**SOURCE INFORMATION:**
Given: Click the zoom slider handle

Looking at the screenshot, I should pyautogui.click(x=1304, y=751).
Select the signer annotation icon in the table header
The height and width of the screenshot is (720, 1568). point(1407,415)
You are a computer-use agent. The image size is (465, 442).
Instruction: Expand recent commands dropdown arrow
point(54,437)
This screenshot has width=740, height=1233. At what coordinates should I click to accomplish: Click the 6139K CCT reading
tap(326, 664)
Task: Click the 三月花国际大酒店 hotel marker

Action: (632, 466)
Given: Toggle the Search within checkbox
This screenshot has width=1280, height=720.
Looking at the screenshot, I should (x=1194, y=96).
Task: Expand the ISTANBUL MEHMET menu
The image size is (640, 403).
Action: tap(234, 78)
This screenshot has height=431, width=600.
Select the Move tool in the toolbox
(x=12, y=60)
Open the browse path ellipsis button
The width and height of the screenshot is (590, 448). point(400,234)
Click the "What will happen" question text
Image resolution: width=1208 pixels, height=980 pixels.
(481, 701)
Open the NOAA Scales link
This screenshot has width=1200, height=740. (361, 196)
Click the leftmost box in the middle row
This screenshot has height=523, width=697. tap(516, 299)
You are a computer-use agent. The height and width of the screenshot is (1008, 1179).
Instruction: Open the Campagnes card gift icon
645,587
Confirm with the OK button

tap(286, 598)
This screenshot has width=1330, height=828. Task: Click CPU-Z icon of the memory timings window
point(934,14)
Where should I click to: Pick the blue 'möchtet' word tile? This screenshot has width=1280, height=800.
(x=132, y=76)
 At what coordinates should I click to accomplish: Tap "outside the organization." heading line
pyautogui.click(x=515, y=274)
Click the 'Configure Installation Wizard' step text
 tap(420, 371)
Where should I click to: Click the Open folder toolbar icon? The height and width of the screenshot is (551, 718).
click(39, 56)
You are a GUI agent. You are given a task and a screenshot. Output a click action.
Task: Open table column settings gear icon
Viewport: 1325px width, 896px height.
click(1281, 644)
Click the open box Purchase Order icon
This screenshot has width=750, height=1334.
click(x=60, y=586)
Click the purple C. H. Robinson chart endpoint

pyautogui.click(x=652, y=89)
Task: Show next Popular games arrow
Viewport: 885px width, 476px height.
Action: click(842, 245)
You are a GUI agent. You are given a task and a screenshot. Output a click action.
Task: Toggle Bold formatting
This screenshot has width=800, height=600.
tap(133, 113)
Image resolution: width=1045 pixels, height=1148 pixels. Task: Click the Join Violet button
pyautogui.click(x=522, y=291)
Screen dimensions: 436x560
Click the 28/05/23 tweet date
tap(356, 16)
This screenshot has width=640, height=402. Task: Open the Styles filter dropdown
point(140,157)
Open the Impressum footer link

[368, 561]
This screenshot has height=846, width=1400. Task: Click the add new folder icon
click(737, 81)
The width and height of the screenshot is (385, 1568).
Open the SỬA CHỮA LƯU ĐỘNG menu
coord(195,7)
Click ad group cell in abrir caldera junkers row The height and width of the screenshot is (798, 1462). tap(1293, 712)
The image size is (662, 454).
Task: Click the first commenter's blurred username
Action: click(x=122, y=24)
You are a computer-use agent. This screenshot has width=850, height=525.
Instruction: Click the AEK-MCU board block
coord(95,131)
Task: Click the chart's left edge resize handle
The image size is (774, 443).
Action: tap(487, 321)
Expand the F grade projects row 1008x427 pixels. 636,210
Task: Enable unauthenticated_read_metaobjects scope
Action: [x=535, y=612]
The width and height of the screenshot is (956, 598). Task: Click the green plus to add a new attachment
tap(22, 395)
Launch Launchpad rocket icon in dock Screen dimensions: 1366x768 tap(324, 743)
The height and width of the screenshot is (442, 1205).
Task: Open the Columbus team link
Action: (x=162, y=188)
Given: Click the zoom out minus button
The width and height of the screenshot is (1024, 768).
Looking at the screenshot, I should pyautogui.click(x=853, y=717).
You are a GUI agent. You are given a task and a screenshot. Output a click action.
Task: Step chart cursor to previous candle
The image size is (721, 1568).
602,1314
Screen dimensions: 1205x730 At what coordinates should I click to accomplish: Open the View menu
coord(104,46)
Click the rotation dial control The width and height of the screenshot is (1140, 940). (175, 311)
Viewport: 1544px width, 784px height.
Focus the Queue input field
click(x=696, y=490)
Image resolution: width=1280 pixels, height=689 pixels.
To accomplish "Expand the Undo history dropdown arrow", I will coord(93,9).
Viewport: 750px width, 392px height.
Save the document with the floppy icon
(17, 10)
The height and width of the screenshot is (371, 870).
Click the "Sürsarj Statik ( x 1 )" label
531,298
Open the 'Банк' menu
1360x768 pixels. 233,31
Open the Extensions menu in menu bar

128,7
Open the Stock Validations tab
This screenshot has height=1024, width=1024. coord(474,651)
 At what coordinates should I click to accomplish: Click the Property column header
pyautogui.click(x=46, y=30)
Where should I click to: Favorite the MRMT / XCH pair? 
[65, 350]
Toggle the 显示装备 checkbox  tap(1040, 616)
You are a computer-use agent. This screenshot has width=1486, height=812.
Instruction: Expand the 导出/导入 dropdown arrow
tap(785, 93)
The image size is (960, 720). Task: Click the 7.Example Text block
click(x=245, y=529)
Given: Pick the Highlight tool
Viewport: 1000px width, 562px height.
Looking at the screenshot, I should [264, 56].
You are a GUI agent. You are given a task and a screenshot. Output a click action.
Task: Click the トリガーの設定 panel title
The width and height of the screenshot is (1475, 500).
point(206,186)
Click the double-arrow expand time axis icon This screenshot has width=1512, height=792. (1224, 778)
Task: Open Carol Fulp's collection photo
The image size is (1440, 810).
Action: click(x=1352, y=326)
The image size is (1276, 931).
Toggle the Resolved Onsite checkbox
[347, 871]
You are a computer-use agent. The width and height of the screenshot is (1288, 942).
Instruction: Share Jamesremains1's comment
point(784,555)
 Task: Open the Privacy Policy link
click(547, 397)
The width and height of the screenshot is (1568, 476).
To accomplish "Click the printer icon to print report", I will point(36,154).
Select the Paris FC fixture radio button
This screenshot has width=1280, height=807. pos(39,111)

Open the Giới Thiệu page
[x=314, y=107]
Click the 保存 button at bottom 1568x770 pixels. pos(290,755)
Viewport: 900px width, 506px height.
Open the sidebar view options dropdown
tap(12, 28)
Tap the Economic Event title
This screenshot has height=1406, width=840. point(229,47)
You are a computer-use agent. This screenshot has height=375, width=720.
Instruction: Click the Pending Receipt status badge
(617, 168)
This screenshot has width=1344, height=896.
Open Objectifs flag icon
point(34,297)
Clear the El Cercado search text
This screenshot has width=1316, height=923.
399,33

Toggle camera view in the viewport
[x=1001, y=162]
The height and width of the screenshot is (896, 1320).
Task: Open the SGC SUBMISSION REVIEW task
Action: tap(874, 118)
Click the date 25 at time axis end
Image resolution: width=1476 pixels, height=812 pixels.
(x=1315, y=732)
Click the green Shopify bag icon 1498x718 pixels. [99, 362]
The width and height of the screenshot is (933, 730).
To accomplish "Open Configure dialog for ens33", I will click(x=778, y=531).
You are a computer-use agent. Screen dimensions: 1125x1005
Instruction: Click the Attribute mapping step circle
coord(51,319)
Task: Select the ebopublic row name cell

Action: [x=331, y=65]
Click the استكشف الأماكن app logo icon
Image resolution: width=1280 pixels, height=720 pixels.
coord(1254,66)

**ABOUT THIS EXERCISE:**
Restate the material above word for word, leaving nothing out.

**SOLVED EXERCISE:**
Given: Click the zoom slider handle

Looking at the screenshot, I should pyautogui.click(x=1304, y=751).
Select the signer annotation icon in the table header
The height and width of the screenshot is (720, 1568). point(1407,415)
You are a computer-use agent. The image size is (465, 442).
Instruction: Expand recent commands dropdown arrow
point(54,437)
This screenshot has width=740, height=1233. At what coordinates should I click to accomplish: Click the 6139K CCT reading
tap(326, 664)
Task: Click the 三月花国际大酒店 hotel marker

Action: (632, 466)
Given: Toggle the Search within checkbox
This screenshot has width=1280, height=720.
Looking at the screenshot, I should (x=1194, y=96).
Task: Expand the ISTANBUL MEHMET menu
The image size is (640, 403).
Action: tap(234, 78)
This screenshot has height=431, width=600.
Select the Move tool in the toolbox
(x=12, y=60)
Open the browse path ellipsis button
The width and height of the screenshot is (590, 448). point(400,234)
Click the "What will happen" question text
Image resolution: width=1208 pixels, height=980 pixels.
(481, 701)
Open the NOAA Scales link
This screenshot has width=1200, height=740. (361, 196)
Click the leftmost box in the middle row
This screenshot has height=523, width=697. tap(516, 299)
You are a computer-use agent. The height and width of the screenshot is (1008, 1179).
Instruction: Open the Campagnes card gift icon
645,587
Confirm with the OK button

tap(286, 598)
This screenshot has width=1330, height=828. Task: Click CPU-Z icon of the memory timings window
point(934,14)
Where should I click to: Pick the blue 'möchtet' word tile? This screenshot has width=1280, height=800.
(x=132, y=76)
 At what coordinates should I click to accomplish: Tap "outside the organization." heading line
pyautogui.click(x=515, y=274)
Click the 'Configure Installation Wizard' step text
 tap(420, 371)
Where should I click to: Click the Open folder toolbar icon? The height and width of the screenshot is (551, 718).
click(39, 56)
You are a GUI agent. You are given a task and a screenshot. Output a click action.
Task: Open table column settings gear icon
Viewport: 1325px width, 896px height.
click(1281, 644)
Click the open box Purchase Order icon
This screenshot has width=750, height=1334.
click(x=60, y=586)
Click the purple C. H. Robinson chart endpoint

pyautogui.click(x=652, y=89)
Task: Show next Popular games arrow
Viewport: 885px width, 476px height.
Action: click(842, 245)
You are a GUI agent. You are given a task and a screenshot. Output a click action.
Task: Toggle Bold formatting
This screenshot has width=800, height=600.
tap(133, 113)
Image resolution: width=1045 pixels, height=1148 pixels. Task: Click the Join Violet button
pyautogui.click(x=522, y=291)
Screen dimensions: 436x560
Click the 28/05/23 tweet date
tap(356, 16)
This screenshot has width=640, height=402. Task: Open the Styles filter dropdown
point(140,157)
Open the Impressum footer link

[368, 561]
This screenshot has height=846, width=1400. Task: Click the add new folder icon
click(737, 81)
The width and height of the screenshot is (385, 1568).
Open the SỬA CHỮA LƯU ĐỘNG menu
coord(195,7)
Click ad group cell in abrir caldera junkers row The height and width of the screenshot is (798, 1462). tap(1293, 712)
The image size is (662, 454).
Task: Click the first commenter's blurred username
Action: click(x=122, y=24)
You are a computer-use agent. This screenshot has width=850, height=525.
Instruction: Click the AEK-MCU board block
coord(95,131)
Task: Click the chart's left edge resize handle
The image size is (774, 443).
Action: tap(487, 321)
Expand the F grade projects row 1008x427 pixels. 636,210
Task: Enable unauthenticated_read_metaobjects scope
Action: [x=535, y=612]
The width and height of the screenshot is (956, 598). Task: Click the green plus to add a new attachment
tap(22, 395)
Launch Launchpad rocket icon in dock Screen dimensions: 1366x768 tap(324, 743)
The height and width of the screenshot is (442, 1205).
Task: Open the Columbus team link
Action: (x=162, y=188)
Given: Click the zoom out minus button
The width and height of the screenshot is (1024, 768).
Looking at the screenshot, I should pyautogui.click(x=853, y=717).
You are a GUI agent. You are given a task and a screenshot. Output a click action.
Task: Step chart cursor to previous candle
The image size is (721, 1568).
602,1314
Screen dimensions: 1205x730 At what coordinates should I click to accomplish: Open the View menu
coord(104,46)
Click the rotation dial control The width and height of the screenshot is (1140, 940). (175, 311)
Viewport: 1544px width, 784px height.
Focus the Queue input field
click(x=696, y=490)
Image resolution: width=1280 pixels, height=689 pixels.
To accomplish "Expand the Undo history dropdown arrow", I will coord(93,9).
Viewport: 750px width, 392px height.
Save the document with the floppy icon
(17, 10)
The height and width of the screenshot is (371, 870).
Click the "Sürsarj Statik ( x 1 )" label
531,298
Open the 'Банк' menu
1360x768 pixels. 233,31
Open the Extensions menu in menu bar

128,7
Open the Stock Validations tab
This screenshot has height=1024, width=1024. coord(474,651)
 At what coordinates should I click to accomplish: Click the Property column header
pyautogui.click(x=46, y=30)
Where should I click to: Favorite the MRMT / XCH pair? 
[65, 350]
Toggle the 显示装备 checkbox  tap(1040, 616)
You are a computer-use agent. This screenshot has width=1486, height=812.
Instruction: Expand the 导出/导入 dropdown arrow
tap(785, 93)
The image size is (960, 720). Task: Click the 7.Example Text block
click(x=245, y=529)
Given: Pick the Highlight tool
Viewport: 1000px width, 562px height.
Looking at the screenshot, I should [264, 56].
You are a GUI agent. You are given a task and a screenshot. Output a click action.
Task: Click the トリガーの設定 panel title
The width and height of the screenshot is (1475, 500).
point(206,186)
Click the double-arrow expand time axis icon This screenshot has width=1512, height=792. (1224, 778)
Task: Open Carol Fulp's collection photo
The image size is (1440, 810).
Action: click(x=1352, y=326)
The image size is (1276, 931).
Toggle the Resolved Onsite checkbox
[347, 871]
You are a computer-use agent. The width and height of the screenshot is (1288, 942).
Instruction: Share Jamesremains1's comment
point(784,555)
 Task: Open the Privacy Policy link
click(547, 397)
The width and height of the screenshot is (1568, 476).
To accomplish "Click the printer icon to print report", I will point(36,154).
Select the Paris FC fixture radio button
This screenshot has width=1280, height=807. pos(39,111)

Open the Giới Thiệu page
[x=314, y=107]
Click the 保存 button at bottom 1568x770 pixels. pos(290,755)
Viewport: 900px width, 506px height.
Open the sidebar view options dropdown
tap(12, 28)
Tap the Economic Event title
This screenshot has height=1406, width=840. point(229,47)
You are a computer-use agent. This screenshot has height=375, width=720.
Instruction: Click the Pending Receipt status badge
(617, 168)
This screenshot has width=1344, height=896.
Open Objectifs flag icon
point(34,297)
Clear the El Cercado search text
This screenshot has width=1316, height=923.
399,33

Toggle camera view in the viewport
[x=1001, y=162]
The height and width of the screenshot is (896, 1320).
Task: Open the SGC SUBMISSION REVIEW task
Action: tap(874, 118)
Click the date 25 at time axis end
Image resolution: width=1476 pixels, height=812 pixels.
(x=1315, y=732)
Click the green Shopify bag icon 1498x718 pixels. [99, 362]
The width and height of the screenshot is (933, 730).
To accomplish "Open Configure dialog for ens33", I will click(x=778, y=531).
You are a computer-use agent. Screen dimensions: 1125x1005
Instruction: Click the Attribute mapping step circle
coord(51,319)
Task: Select the ebopublic row name cell

Action: [x=331, y=65]
Click the استكشف الأماكن app logo icon
Image resolution: width=1280 pixels, height=720 pixels.
coord(1254,66)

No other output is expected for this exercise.